# WRITTEN TASK
Reproduce every line of the listing below word for word.

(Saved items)
BEGIN

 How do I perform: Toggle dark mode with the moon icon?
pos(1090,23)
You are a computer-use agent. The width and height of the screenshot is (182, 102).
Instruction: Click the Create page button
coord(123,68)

END

# EXERCISE SOLUTION
 How do I perform: Toggle dark mode with the moon icon?
pos(1090,23)
You are a computer-use agent. The width and height of the screenshot is (182, 102).
Instruction: Click the Create page button
coord(123,68)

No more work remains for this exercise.